[Given problem] Reproduce the listing below verbatim, from its first line up to and including the line that contains "I will pos(195,542).".

[Stored rows]
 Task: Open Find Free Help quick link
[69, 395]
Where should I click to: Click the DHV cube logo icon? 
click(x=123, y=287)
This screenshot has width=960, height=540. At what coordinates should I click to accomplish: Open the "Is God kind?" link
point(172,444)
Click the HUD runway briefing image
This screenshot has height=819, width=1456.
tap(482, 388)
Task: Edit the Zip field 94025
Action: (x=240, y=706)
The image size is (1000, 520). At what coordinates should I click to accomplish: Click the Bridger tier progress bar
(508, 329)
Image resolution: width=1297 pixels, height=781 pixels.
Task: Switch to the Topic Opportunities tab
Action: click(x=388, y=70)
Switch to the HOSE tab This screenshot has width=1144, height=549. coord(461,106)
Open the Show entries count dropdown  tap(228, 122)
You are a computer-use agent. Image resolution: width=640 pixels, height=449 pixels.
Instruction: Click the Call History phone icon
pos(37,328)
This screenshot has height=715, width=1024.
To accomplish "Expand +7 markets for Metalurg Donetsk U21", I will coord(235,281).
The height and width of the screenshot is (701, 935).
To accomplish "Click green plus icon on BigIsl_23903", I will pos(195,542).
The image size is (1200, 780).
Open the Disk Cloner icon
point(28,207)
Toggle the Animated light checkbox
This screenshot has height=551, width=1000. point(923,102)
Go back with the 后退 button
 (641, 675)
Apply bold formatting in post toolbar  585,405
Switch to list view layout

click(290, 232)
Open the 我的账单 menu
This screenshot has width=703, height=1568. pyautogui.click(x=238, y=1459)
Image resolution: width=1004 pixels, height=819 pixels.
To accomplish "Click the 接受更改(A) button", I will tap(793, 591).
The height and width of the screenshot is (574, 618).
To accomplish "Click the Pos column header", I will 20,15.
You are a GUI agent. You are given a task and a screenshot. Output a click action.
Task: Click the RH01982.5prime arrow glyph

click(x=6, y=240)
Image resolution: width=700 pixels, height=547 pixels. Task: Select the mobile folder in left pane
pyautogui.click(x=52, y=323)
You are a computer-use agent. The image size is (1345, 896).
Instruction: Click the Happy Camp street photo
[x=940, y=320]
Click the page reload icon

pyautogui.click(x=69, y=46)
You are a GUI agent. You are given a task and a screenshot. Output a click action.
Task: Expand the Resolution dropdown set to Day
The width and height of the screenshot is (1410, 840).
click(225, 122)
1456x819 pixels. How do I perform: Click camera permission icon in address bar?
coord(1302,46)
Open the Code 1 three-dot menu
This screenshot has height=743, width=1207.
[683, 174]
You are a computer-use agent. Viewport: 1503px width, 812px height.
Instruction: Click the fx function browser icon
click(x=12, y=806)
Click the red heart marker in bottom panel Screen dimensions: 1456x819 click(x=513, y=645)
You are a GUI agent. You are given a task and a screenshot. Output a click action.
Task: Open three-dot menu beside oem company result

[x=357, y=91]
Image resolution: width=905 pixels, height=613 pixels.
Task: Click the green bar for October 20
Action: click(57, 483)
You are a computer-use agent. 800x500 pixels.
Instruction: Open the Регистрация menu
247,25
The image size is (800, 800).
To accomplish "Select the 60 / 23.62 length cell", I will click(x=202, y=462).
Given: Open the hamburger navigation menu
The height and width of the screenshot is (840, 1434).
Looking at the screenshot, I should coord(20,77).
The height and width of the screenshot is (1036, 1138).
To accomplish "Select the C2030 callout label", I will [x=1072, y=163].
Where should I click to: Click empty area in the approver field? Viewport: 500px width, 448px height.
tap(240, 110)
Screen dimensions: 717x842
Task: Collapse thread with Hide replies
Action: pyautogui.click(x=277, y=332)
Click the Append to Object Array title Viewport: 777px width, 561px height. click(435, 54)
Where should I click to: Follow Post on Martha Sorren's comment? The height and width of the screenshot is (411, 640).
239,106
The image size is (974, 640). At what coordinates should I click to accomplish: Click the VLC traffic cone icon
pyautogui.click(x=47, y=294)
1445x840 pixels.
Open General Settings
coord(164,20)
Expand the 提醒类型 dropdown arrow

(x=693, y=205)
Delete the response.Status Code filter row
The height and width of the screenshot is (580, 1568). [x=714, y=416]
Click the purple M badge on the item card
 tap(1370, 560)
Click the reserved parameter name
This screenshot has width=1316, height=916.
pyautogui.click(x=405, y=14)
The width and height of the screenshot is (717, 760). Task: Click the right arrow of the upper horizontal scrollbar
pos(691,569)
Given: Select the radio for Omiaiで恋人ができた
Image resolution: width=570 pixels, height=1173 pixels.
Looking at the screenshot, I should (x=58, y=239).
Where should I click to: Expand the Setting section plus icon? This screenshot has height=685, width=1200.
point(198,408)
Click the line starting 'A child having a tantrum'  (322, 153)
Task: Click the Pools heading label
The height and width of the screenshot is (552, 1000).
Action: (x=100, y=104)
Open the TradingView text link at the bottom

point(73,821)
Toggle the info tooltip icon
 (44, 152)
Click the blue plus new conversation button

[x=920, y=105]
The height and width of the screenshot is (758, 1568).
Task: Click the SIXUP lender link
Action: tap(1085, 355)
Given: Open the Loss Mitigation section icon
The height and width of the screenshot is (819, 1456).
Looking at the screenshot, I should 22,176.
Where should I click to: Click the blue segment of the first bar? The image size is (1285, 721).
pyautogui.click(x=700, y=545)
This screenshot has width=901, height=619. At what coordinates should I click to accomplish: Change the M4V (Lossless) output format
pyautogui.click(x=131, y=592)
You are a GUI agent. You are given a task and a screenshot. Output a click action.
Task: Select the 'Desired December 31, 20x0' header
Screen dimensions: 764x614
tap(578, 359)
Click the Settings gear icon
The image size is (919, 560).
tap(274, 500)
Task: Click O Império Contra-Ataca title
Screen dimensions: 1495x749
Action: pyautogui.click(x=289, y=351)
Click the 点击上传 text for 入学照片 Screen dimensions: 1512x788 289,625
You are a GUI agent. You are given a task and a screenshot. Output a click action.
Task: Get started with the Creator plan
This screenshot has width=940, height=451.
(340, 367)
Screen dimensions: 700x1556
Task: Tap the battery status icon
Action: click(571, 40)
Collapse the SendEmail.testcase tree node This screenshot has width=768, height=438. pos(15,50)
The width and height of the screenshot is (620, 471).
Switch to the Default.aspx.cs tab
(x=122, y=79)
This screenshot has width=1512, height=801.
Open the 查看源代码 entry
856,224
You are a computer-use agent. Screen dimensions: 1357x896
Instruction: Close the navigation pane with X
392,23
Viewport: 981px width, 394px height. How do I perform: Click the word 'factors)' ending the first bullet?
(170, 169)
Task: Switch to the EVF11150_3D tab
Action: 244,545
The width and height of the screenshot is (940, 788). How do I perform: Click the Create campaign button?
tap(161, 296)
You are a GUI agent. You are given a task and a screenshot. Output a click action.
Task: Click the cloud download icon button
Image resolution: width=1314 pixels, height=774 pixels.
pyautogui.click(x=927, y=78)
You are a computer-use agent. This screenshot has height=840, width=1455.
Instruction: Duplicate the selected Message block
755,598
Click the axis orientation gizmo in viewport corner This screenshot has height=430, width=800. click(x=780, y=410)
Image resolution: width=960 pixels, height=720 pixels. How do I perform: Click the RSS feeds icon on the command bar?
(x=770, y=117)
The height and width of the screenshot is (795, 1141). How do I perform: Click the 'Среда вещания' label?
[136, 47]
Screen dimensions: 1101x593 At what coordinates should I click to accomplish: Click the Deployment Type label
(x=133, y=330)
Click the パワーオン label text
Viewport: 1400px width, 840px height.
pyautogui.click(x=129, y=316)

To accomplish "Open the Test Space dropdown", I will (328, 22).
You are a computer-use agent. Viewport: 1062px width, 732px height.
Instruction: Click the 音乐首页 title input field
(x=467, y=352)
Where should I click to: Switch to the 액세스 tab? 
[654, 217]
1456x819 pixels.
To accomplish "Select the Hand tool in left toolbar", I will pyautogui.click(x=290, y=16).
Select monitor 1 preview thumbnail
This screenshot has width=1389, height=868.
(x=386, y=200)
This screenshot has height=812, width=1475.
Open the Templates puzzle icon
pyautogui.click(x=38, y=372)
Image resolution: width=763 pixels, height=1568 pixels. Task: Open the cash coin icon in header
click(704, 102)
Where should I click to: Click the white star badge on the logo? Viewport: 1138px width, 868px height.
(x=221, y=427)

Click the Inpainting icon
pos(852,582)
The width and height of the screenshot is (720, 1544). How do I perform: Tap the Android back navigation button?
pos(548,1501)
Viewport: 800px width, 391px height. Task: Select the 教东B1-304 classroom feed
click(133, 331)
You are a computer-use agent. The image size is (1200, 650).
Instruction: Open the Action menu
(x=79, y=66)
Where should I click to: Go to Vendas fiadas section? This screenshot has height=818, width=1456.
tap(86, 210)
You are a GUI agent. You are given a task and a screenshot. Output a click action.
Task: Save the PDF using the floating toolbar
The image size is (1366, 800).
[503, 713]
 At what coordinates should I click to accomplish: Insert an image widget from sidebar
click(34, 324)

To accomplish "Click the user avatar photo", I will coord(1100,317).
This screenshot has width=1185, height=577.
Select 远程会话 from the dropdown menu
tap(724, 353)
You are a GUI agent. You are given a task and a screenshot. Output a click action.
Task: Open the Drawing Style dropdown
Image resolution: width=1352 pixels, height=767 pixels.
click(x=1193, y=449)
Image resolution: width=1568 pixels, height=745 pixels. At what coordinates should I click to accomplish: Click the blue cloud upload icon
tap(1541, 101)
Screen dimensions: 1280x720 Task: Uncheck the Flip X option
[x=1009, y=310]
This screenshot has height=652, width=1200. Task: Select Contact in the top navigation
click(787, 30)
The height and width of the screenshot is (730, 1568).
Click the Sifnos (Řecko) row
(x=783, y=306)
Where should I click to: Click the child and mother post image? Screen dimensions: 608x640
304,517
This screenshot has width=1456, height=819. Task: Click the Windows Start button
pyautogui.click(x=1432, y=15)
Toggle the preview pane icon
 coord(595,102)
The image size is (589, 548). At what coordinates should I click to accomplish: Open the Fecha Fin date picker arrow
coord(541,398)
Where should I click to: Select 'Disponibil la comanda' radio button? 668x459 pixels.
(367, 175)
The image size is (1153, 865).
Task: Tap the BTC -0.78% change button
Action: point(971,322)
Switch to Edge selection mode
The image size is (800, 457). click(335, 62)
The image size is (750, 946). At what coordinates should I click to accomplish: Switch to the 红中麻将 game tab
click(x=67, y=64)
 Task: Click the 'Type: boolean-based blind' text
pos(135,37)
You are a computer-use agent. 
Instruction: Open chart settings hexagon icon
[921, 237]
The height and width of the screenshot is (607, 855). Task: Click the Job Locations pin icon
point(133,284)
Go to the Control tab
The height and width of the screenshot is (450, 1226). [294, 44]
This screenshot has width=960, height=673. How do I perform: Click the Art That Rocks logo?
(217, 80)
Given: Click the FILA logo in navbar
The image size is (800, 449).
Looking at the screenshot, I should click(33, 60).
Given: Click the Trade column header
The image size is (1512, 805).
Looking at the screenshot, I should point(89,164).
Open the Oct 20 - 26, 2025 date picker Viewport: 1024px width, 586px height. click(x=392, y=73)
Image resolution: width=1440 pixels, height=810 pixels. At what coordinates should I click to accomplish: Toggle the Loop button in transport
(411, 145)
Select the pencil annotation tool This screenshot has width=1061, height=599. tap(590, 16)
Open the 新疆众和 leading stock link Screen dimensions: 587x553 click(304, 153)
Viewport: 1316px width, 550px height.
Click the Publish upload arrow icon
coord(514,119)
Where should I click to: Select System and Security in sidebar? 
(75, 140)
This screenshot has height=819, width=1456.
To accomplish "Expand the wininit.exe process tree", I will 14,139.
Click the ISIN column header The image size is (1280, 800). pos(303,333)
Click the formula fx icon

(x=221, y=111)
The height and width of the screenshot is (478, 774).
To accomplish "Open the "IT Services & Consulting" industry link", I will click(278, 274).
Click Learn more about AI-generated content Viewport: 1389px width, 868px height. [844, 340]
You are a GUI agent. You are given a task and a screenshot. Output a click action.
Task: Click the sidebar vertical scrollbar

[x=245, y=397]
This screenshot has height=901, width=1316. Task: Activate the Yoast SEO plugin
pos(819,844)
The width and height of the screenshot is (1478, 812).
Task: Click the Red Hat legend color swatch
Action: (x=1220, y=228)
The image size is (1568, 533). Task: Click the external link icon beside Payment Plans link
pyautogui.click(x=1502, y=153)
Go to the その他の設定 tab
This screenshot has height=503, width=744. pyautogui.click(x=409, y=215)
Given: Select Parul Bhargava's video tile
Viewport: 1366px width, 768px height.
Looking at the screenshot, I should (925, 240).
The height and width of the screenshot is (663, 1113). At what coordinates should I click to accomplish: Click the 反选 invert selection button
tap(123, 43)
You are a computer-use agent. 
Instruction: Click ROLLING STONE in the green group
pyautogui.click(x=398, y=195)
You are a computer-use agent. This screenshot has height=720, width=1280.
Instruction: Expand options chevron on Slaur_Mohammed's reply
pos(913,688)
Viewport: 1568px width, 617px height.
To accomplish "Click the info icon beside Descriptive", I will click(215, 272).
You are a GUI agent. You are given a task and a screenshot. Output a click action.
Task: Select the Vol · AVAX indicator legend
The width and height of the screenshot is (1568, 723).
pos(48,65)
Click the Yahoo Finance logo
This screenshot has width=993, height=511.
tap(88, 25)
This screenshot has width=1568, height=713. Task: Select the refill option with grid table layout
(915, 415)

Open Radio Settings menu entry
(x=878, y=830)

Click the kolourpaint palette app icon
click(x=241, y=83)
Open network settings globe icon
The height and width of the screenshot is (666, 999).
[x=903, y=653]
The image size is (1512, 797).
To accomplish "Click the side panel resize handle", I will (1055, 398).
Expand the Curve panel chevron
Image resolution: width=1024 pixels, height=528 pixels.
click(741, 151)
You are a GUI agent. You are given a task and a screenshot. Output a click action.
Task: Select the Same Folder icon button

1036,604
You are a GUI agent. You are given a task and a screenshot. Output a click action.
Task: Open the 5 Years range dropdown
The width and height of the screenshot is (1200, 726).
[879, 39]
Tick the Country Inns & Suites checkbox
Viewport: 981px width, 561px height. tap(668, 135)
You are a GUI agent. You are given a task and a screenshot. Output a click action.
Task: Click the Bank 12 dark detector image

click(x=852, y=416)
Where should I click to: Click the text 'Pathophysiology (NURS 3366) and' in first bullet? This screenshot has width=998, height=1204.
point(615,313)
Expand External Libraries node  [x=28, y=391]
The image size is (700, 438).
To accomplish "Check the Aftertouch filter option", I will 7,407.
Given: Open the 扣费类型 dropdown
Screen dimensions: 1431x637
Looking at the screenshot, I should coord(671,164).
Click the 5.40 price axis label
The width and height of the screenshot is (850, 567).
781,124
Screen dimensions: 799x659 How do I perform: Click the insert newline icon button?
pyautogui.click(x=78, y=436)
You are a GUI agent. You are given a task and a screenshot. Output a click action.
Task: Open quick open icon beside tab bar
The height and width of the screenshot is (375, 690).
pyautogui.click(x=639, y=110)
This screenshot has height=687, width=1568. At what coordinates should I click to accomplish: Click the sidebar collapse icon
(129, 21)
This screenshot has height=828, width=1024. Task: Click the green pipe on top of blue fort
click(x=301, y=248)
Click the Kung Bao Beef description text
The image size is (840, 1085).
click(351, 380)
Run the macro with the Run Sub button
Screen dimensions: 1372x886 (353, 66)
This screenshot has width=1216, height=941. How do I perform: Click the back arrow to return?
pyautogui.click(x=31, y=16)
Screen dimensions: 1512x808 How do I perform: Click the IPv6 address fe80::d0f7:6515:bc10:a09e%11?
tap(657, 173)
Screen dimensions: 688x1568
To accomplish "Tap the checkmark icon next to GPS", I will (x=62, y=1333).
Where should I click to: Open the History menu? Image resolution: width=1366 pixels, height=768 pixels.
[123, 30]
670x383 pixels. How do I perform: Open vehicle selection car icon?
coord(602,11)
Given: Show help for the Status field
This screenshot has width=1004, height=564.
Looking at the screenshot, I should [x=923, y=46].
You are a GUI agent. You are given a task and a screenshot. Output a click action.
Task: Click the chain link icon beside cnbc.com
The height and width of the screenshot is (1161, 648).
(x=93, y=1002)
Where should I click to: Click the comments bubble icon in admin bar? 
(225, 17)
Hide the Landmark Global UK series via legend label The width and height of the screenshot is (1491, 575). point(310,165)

[Response to this task]
 Task: Open Find Free Help quick link
[69, 395]
Where should I click to: Click the DHV cube logo icon? 
click(x=123, y=287)
This screenshot has width=960, height=540. At what coordinates should I click to accomplish: Open the "Is God kind?" link
point(172,444)
Click the HUD runway briefing image
This screenshot has height=819, width=1456.
tap(482, 388)
Task: Edit the Zip field 94025
Action: (x=240, y=706)
The image size is (1000, 520). At what coordinates should I click to accomplish: Click the Bridger tier progress bar
(508, 329)
Image resolution: width=1297 pixels, height=781 pixels.
Task: Switch to the Topic Opportunities tab
Action: click(x=388, y=70)
Switch to the HOSE tab This screenshot has width=1144, height=549. coord(461,106)
Open the Show entries count dropdown  tap(228, 122)
You are a computer-use agent. Image resolution: width=640 pixels, height=449 pixels.
Instruction: Click the Call History phone icon
pos(37,328)
This screenshot has height=715, width=1024.
To accomplish "Expand +7 markets for Metalurg Donetsk U21", I will coord(235,281).
The height and width of the screenshot is (701, 935).
To accomplish "Click green plus icon on BigIsl_23903", I will pos(195,542).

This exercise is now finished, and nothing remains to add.